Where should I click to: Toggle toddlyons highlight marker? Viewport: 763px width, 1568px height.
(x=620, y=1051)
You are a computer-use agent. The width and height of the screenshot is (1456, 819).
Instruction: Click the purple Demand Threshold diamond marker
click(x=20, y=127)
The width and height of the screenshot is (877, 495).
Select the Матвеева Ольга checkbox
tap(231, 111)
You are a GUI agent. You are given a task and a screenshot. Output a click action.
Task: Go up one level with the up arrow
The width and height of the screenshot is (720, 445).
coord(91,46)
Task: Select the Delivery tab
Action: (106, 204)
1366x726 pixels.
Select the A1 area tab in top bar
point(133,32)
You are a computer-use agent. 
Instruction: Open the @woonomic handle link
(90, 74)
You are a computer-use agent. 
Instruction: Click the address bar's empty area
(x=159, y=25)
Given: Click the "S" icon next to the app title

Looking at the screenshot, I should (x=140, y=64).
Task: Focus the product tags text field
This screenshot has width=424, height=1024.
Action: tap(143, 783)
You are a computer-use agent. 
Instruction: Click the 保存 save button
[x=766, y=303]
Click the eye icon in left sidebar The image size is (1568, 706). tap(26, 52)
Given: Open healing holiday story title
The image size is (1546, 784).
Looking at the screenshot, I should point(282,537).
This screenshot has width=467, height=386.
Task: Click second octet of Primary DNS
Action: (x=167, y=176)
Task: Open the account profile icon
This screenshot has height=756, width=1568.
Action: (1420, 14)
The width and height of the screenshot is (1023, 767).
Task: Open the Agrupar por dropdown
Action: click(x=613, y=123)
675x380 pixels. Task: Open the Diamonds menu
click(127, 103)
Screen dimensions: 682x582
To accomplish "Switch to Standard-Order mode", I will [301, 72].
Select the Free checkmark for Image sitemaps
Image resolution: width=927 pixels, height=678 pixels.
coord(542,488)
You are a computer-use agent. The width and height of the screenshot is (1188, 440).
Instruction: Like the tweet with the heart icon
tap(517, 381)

----

Restate the records word for word, leaving nothing out.

EXERCISE ANSWER:
Where should I click to: Toggle toddlyons highlight marker? Viewport: 763px width, 1568px height.
(x=620, y=1051)
You are a computer-use agent. The width and height of the screenshot is (1456, 819).
Instruction: Click the purple Demand Threshold diamond marker
click(x=20, y=127)
The width and height of the screenshot is (877, 495).
Select the Матвеева Ольга checkbox
tap(231, 111)
You are a GUI agent. You are given a task and a screenshot. Output a click action.
Task: Go up one level with the up arrow
The width and height of the screenshot is (720, 445).
coord(91,46)
Task: Select the Delivery tab
Action: (106, 204)
1366x726 pixels.
Select the A1 area tab in top bar
point(133,32)
You are a computer-use agent. 
Instruction: Open the @woonomic handle link
(90, 74)
You are a computer-use agent. 
Instruction: Click the address bar's empty area
(x=159, y=25)
Given: Click the "S" icon next to the app title

Looking at the screenshot, I should (x=140, y=64).
Task: Focus the product tags text field
This screenshot has width=424, height=1024.
Action: tap(143, 783)
You are a computer-use agent. 
Instruction: Click the 保存 save button
[x=766, y=303]
Click the eye icon in left sidebar The image size is (1568, 706). tap(26, 52)
Given: Open healing holiday story title
The image size is (1546, 784).
Looking at the screenshot, I should point(282,537).
This screenshot has width=467, height=386.
Task: Click second octet of Primary DNS
Action: (x=167, y=176)
Task: Open the account profile icon
This screenshot has height=756, width=1568.
Action: (1420, 14)
The width and height of the screenshot is (1023, 767).
Task: Open the Agrupar por dropdown
Action: click(x=613, y=123)
675x380 pixels. Task: Open the Diamonds menu
click(127, 103)
Screen dimensions: 682x582
To accomplish "Switch to Standard-Order mode", I will [301, 72].
Select the Free checkmark for Image sitemaps
Image resolution: width=927 pixels, height=678 pixels.
coord(542,488)
You are a computer-use agent. The width and height of the screenshot is (1188, 440).
Instruction: Like the tweet with the heart icon
tap(517, 381)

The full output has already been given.